The problem was investigated by Robert Oppenheimer, of later atom bomb fame. In a couple of papers in 1939, with George Volkoff and Hartland Snyder, he showed that such a star could not be supported by pressure.

And that if one neglected pressure, a uniform spherically systematic symmetric star would contract to a single point of infinite density. Such a point is called a singularity.

DS: A singularity is what you end up with when a giant star is compressed to an unimaginably small point. This concept has been a defining theme in Stephen Hawking's career. It refers to the end of a star but also something more fundamental: that a singularity was the starting-point for the formation of the entire universe. It was Hawking's mathematical work on this that earned him global recognition.

All our theories of space are formulated on the assumption that spacetime is smooth and nearly flat, so they break down at the singularity, where the curvature of space-time is infinite.

In fact, it marks the end of time itself. That is what Einstein found so objectionable.

DS: Einstein's Theory of General Relativity says that objects distort the spacetime around them. Picture a bowling-ball lying on a trampoline, changing the shape of the material and causing smaller objects to slide towards it. This is how the effect of gravity is explained. But if the curves in spacetime become deeper and deeper, and eventually infinite, the usual rules of space and time no longer apply.

Then the war intervened.

Most scientists, including Robert Oppenheimer, switched their attention to nuclear physics, and the issue of gravitational collapse was largely forgotten. Interest in the subject revived with the discovery of distant objects, called quasars.

DS: Quasars are the brightest objects in the universe, and possibly the most distant detected so far. The name is short for 'quasi-stellar radio sources' and they are believed to be discs of matter swirling around black holes.

The first quasar, 3C273, was discovered in 1963. Many other quasars were soon discovered. They were bright, despite being at great distances.

Nuclear processes could not account for their energy output, because they release only a percent fraction of their rest mass as pure energy. The only alternative was gravitational energy, released by gravitational collapse.

Gravitational collapses of stars were re-discovered. It was clear that a uniform spherical star would contract to a point of infinite density, a singularity.

The Einstein equations can't be defined at a singularity. This means at this point of infinite density, one can't predict the future.

This implies something strange could happen whenever a star collapsed. We wouldn't be affected by the breakdown of prediction, if the singularities are not naked, that is, they are not shielded from the outside.

DS: A 'naked' singularity is a theoretical scenario in which a star collapses but an event horizon does not form around it - so the singularity would be visible.

When John Wheeler introduced the term black hole in 1967, it replaced the earlier name, frozen star. Wheeler's coinage emphasized that the remnants of collapsed stars are of interest in their own right, independently of how they were formed.

The new name caught on quickly. It suggested something dark and mysterious, But the French, being French, saw a more risque meaning.

For years, they resisted the name trou noir, claiming it was obscene. But that was a bit like trying to stand against Le Week-end, and other Franglais. In the end, they had to give in. Who can resist a name that is such a winner?

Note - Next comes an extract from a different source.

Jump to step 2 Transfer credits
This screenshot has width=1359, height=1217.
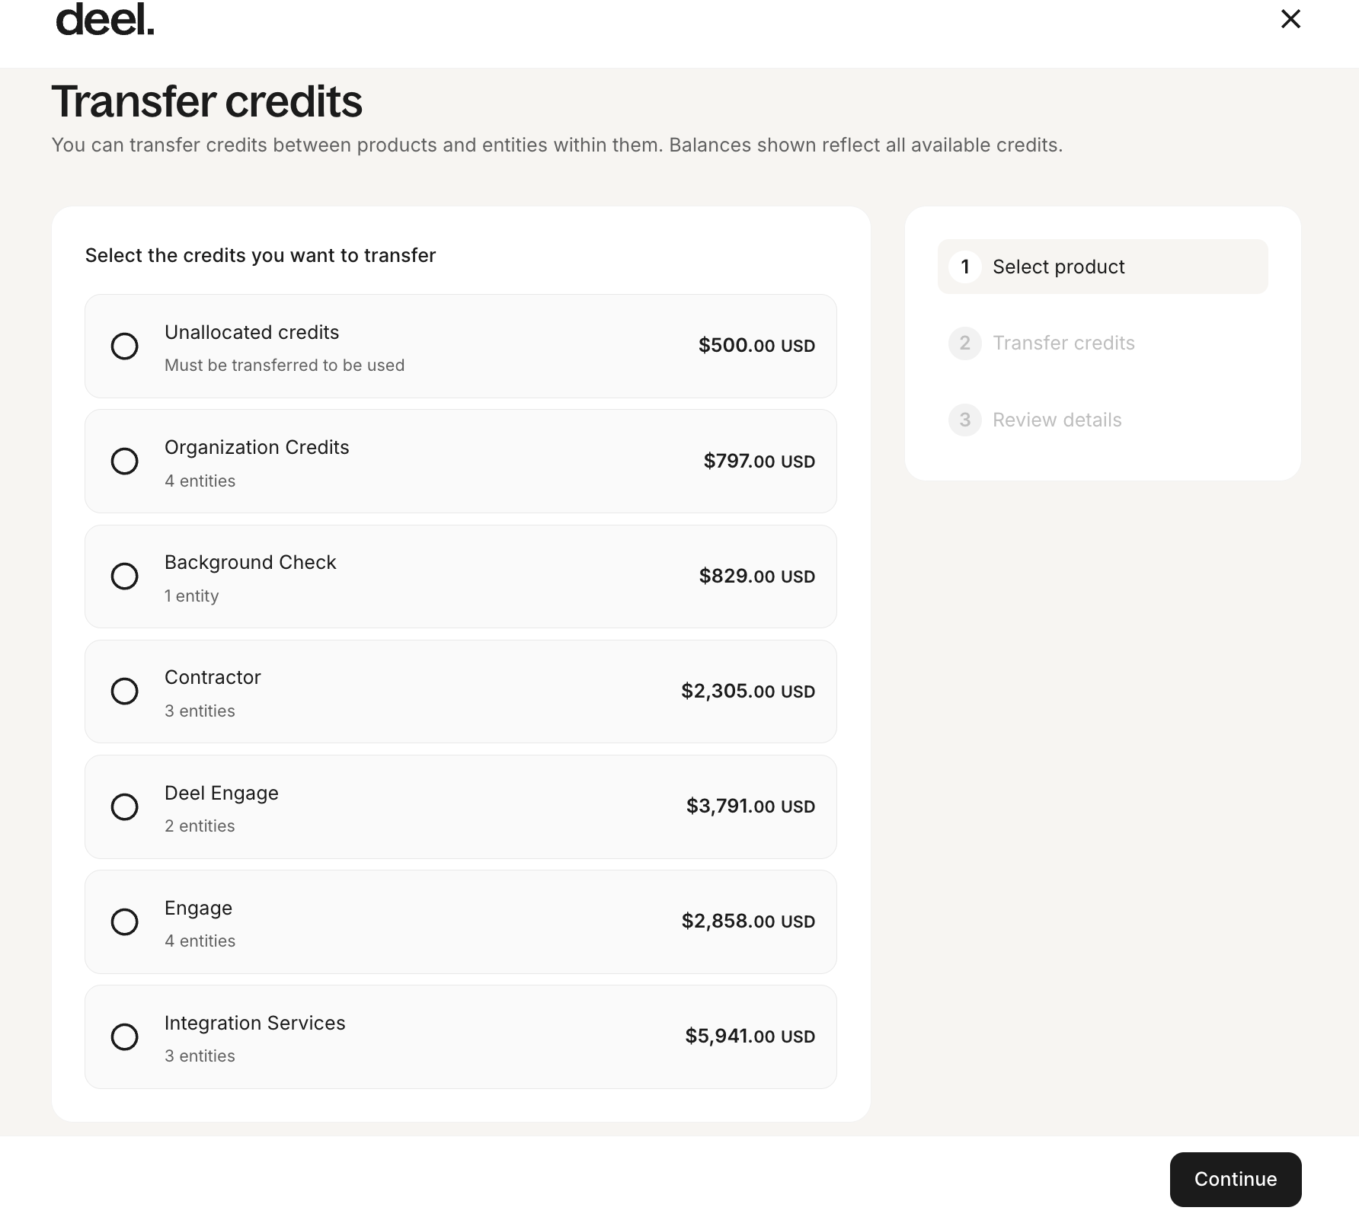(1063, 343)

From the outside, you can't tell what is inside a black hole. You can throw television sets, diamond rings, or even your worst enemies into a black hole, and all the black hole will remember is the total mass, and the state of rotation.

John Wheeler is known for expressing this principle as "a black hole has no hair". To the French, this just confirmed their suspicions.

A black hole has a boundary, called the event horizon. It is where gravity is just strong enough to drag light back, and prevent it escaping.

Because nothing can travel faster than light, everything else will get dragged back also. Falling through the event horizon is a bit like going over Niagara Falls in a canoe.

If you are above the falls, you can get away if you paddle fast enough, but once you are over the edge, you are lost. There's no way back. As you get nearer the falls, the current gets faster. This means it pulls harder on the front of the canoe than the back. There's a danger that the canoe will be pulled apart.

It is the same with black holes. If you fall towards a black hole feet first, gravity will pull harder on your feet than your head, because they are nearer the black hole.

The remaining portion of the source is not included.